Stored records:
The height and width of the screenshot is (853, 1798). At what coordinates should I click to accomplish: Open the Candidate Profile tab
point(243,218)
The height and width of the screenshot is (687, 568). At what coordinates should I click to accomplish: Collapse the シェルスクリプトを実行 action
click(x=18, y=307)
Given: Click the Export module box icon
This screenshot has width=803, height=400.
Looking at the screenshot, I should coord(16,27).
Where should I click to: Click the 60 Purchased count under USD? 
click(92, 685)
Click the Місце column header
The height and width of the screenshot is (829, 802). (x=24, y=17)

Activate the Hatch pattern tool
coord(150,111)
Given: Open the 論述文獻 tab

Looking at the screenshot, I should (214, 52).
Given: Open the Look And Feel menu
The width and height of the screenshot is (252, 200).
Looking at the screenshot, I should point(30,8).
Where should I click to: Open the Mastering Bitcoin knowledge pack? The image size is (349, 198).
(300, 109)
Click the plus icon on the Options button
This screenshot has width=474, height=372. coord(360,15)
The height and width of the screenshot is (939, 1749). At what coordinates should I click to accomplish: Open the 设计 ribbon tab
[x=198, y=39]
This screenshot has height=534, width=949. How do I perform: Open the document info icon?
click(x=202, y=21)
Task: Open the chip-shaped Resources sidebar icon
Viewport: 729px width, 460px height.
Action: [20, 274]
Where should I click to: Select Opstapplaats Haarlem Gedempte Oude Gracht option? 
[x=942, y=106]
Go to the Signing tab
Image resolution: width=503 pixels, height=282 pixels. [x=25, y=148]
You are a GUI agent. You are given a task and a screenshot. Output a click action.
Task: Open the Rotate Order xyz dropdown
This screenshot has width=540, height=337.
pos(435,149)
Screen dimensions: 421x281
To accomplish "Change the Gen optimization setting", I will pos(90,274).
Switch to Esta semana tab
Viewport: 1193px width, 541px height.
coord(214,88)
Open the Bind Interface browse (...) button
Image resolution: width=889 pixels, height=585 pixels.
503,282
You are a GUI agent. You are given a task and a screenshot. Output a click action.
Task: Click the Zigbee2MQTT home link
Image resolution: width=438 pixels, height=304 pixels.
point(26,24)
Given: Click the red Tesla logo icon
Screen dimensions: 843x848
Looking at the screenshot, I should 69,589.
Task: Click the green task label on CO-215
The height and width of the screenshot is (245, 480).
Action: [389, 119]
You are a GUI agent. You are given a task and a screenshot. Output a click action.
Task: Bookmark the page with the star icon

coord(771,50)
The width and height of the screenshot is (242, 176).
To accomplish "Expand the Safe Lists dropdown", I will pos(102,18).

WORK TO COMPLETE.
Would you restate every record word for word?

OUTPUT FOR THIS EXERCISE.
The height and width of the screenshot is (853, 1798). At what coordinates should I click to accomplish: Open the Candidate Profile tab
point(243,218)
The height and width of the screenshot is (687, 568). At what coordinates should I click to accomplish: Collapse the シェルスクリプトを実行 action
click(x=18, y=307)
Given: Click the Export module box icon
This screenshot has width=803, height=400.
Looking at the screenshot, I should coord(16,27).
Where should I click to: Click the 60 Purchased count under USD? 
click(92, 685)
Click the Місце column header
The height and width of the screenshot is (829, 802). (x=24, y=17)

Activate the Hatch pattern tool
coord(150,111)
Given: Open the 論述文獻 tab

Looking at the screenshot, I should (214, 52).
Given: Open the Look And Feel menu
The width and height of the screenshot is (252, 200).
Looking at the screenshot, I should point(30,8).
Where should I click to: Open the Mastering Bitcoin knowledge pack? The image size is (349, 198).
(300, 109)
Click the plus icon on the Options button
This screenshot has width=474, height=372. coord(360,15)
The height and width of the screenshot is (939, 1749). At what coordinates should I click to accomplish: Open the 设计 ribbon tab
[x=198, y=39]
This screenshot has height=534, width=949. How do I perform: Open the document info icon?
click(x=202, y=21)
Task: Open the chip-shaped Resources sidebar icon
Viewport: 729px width, 460px height.
Action: [20, 274]
Where should I click to: Select Opstapplaats Haarlem Gedempte Oude Gracht option? 
[x=942, y=106]
Go to the Signing tab
Image resolution: width=503 pixels, height=282 pixels. [x=25, y=148]
You are a GUI agent. You are given a task and a screenshot. Output a click action.
Task: Open the Rotate Order xyz dropdown
This screenshot has width=540, height=337.
pos(435,149)
Screen dimensions: 421x281
To accomplish "Change the Gen optimization setting", I will pos(90,274).
Switch to Esta semana tab
Viewport: 1193px width, 541px height.
coord(214,88)
Open the Bind Interface browse (...) button
Image resolution: width=889 pixels, height=585 pixels.
503,282
You are a GUI agent. You are given a task and a screenshot. Output a click action.
Task: Click the Zigbee2MQTT home link
Image resolution: width=438 pixels, height=304 pixels.
point(26,24)
Given: Click the red Tesla logo icon
Screen dimensions: 843x848
Looking at the screenshot, I should 69,589.
Task: Click the green task label on CO-215
The height and width of the screenshot is (245, 480).
Action: [389, 119]
You are a GUI agent. You are given a task and a screenshot. Output a click action.
Task: Bookmark the page with the star icon

coord(771,50)
The width and height of the screenshot is (242, 176).
To accomplish "Expand the Safe Lists dropdown", I will pos(102,18).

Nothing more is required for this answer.